# Urdu: Connection



## omlick

I am trying to find the Urdu synonym for the Hindi word संबंध (sa.mba.ndh) and I saw the Urdu word تعلق taalq? as the first word given in the online dictionary.  Is this how you pronounce it like ताल्क़?  And is this the most common word for "connection.?"  

بہت شکریہ


----------



## Faylasoof

Omlick, the word is تَعَلُّق_t’alluq_. There is a _shaddah_ / _tashdeed_ (stress) on the letter _laam_. Consequently, your ताल्क़ needs to be modified. Unfortunately my Nagri program is not allowing me to write the two _laam_s together properly so I have broken the word into its individual letters for you to see: 

   ल ा ल लु क़ = تَعَلُّق_ t’alluq _= connection, relation, relationship, pertaining (to), concerning, consideration etc.

 The 2nd letter, <ع>  is pronounced by some more like the glottal stop, hamza < ء > (represented by <’>in the transliteration). 

Many  don’t even do that and the sound you get is more like a short <alif>. We however do pronounce the <ع> but less intensely than in Arabic. 

 Context-dependent Urdu synonyms of تَعَلُّق are: رِشْتَہ_ rishtah_, وَاسِطَہ_ waasiTah_, رَبْط_ rabT_, اُلفَت_ ulfat_, اِنْتِساب_ intisaab_, نِسْبَت_ nisbat _etc. So it does depend on how one intends to use تَعَلُّق but this together with  رَبْط would be the words I’d think of first in this connection!


----------



## Faylasoof

Just a small correction to my previous post. I missed the first <a> (to represent the <zabar>) in the transliteration. So it should be:

تَعَلُّق_  ta’alluq_  - the stress goes on the part underlined.


----------



## lcfatima

Faylasoof: Can you give some simple examples of how to use the various words which you have given for connection. Which ones are interchangeable?


----------



## omlick

Faylasoof said:


> Omlick, the word is تَعَلُّق_t’alluq_. There is a _shaddah_ / _tashdeed_ (stress) on the letter _laam_. Consequently, your ताल्क़ needs to be modified. Unfortunately my Nagri program is not allowing me to write the two _laam_s together properly so I have broken the word into its individual letters for you to see:
> 
> ल ा ल लु क़ = تَعَلُّق_ t’alluq _= connection, relation, relationship, pertaining (to), concerning, consideration etc.
> 
> The 2nd letter, <ع> is pronounced by some more like the glottal stop, hamza < ء > (represented by <’>in the transliteration).
> 
> Many don’t even do that and the sound you get is more like a short <alif>. We however do pronounce the <ع> but less intensely than in Arabic.

[Saved data entries]

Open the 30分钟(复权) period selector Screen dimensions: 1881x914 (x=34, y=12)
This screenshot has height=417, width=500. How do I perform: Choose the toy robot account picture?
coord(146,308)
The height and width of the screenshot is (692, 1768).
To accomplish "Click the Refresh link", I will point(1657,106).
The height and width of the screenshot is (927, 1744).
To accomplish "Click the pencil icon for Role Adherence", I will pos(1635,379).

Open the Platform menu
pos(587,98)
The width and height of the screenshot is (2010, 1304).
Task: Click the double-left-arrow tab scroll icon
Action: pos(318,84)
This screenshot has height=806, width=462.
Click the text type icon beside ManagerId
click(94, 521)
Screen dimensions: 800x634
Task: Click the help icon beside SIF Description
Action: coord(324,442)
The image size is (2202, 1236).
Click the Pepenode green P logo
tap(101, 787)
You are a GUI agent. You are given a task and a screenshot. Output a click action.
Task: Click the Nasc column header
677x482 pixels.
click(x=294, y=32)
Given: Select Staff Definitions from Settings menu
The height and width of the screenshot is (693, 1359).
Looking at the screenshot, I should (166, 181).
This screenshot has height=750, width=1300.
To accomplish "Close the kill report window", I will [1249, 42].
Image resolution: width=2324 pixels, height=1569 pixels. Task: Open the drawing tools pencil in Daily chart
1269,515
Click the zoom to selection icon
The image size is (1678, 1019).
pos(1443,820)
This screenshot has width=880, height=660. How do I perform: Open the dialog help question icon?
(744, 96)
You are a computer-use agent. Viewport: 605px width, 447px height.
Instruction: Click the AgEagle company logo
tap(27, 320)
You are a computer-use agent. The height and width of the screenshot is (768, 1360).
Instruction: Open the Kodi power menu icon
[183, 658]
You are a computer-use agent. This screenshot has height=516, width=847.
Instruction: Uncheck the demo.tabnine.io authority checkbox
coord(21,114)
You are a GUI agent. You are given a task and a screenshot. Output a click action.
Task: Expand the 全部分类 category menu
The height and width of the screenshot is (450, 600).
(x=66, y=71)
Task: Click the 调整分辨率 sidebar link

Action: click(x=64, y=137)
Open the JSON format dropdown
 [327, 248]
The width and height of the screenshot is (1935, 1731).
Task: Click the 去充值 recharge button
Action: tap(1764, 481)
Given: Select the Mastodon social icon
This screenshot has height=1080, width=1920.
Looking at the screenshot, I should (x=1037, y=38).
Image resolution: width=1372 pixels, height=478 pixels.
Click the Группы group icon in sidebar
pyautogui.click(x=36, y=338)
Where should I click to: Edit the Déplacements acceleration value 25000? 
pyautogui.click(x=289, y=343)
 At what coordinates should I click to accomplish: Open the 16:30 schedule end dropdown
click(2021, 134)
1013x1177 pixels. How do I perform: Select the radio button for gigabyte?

■ DIRECTIVES
1 - Rewrite everything in the Urdu connection thread from "Context-dependent Urdu synonyms" down to "the part underlined.", renaming "correction" as "amendment".
2 - Write what follows the last sentence shown in the Urdu connection thread.
The listing stands apart as separate material from the Urdu connection thread.

■ TASK-BY-TASK RESULTS
1 -
Context-dependent Urdu synonyms of تَعَلُّق are: رِشْتَہ_ rishtah_, وَاسِطَہ_ waasiTah_, رَبْط_ rabT_, اُلفَت_ ulfat_, اِنْتِساب_ intisaab_, نِسْبَت_ nisbat _etc. So it does depend on how one intends to use تَعَلُّق but this together with  رَبْط would be the words I’d think of first in this connection!


----------



## Faylasoof

Just a small amendment to my previous post. I missed the first <a> (to represent the <zabar>) in the transliteration. So it should be:

تَعَلُّق_  ta’alluq_  - the stress goes on the part underlined.

2 -
> 
> Context-dependent Urdu synonyms of تَعَلُّق are: رِشْتَہ_ rishtah_, وَاسِطَہ_ waasiTah_, رَبْط_ rabT_, اُلفَت_ ulfat_, اِنْتِساب_ intisaab_, نِسْبَت_ nisbat _etc. So it does depend on how one intends to use تَعَلُّق but this together with رَبْط would be the words I’d think of first in this connection!


 
Thanks, I should have known that word from somewhere  لگتا ہےکہ میرا دماغ 
خراب ہو گیا ہے۔

The nagari spelling should really be तअल्लुक़, although they write it with the आ  instead ताल्लुक़

Contextually, this "connection" does not have to do with humans in particular, but whatever things are involved.  I think this is the synonym of the Hindi संबंध  I was looking for.


----------



## Faylasoof

omlick said:


> Thanks, I should have known that word from somewhere  لگتا ہےکہ میرا دماغ
> خراب ہو گیا ہے۔



I wouldn't be so hard on myself. All of us have our lapses!



> The nagari spelling should really be तअल्लुक़, although they write it with the आ  instead ताल्लुक़
> 
> Contextually, this "connection" does not have to do with humans in particular, but whatever things are involved.  I think this is the synonym of the Hindi संबंध  I was looking for.



 So if I get this right, the addition of आ to give तअल्लुक़ makes it something like a glottal stop, i.e. equivalent of the Urdu _hamza_? I gather that Hindi syllabary doesn’t actually have a hamza-like sound. Or does it get one in some combinations?


...and you are correct to say that this "connection" is very general and not specific to humans.


PS: Which program are you using for Nagri? Mine is Global Writer, which, as I say above, is not typing exactly as it should esp. when double consonants occur.


----------



## omlick

Faylasoof said:


> I wouldn't be so hard on myself. All of us have our lapses!
> 
> 
> 
> So if I get this right, the addition of आ to give तअल्लुक़ makes it something like a glottal stop, i.e. equivalent of the Urdu _hamza_? I gather that Hindi syllabary doesn’t actually have a hamza-like sound. Or does it get one in some combinations?
> 
> 
> ...and you are correct to say that this "connection" is very general and not specific to humans.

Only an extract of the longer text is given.